§ Task instructions
Look through the lines below and extract any with the word "dropdown".

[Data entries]
——

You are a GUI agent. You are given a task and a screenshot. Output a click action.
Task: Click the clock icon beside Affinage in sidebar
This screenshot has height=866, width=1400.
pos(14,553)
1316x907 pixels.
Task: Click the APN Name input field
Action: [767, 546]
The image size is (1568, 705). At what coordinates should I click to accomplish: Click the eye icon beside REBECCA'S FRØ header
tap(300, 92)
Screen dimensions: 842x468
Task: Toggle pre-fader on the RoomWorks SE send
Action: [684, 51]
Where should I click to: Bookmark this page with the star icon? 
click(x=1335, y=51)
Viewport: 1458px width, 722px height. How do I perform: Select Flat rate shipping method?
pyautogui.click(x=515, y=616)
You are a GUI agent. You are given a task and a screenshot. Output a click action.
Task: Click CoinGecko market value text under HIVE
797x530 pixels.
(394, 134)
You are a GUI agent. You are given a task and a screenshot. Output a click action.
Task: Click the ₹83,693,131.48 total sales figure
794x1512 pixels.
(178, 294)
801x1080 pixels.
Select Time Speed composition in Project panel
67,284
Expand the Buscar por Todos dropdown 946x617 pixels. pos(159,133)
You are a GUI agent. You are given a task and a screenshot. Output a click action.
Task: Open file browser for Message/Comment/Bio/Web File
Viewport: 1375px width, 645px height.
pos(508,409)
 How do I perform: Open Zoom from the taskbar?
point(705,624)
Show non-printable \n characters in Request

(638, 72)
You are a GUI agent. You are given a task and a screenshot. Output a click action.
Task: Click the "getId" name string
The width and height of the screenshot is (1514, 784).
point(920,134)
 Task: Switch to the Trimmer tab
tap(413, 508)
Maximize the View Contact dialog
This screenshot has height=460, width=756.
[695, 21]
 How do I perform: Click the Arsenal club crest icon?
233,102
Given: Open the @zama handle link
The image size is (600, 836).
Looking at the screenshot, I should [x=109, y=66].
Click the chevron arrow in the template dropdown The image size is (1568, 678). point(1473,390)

——

§ Answer to the problem
Expand the Buscar por Todos dropdown 946x617 pixels. pos(159,133)
Click the chevron arrow in the template dropdown The image size is (1568, 678). point(1473,390)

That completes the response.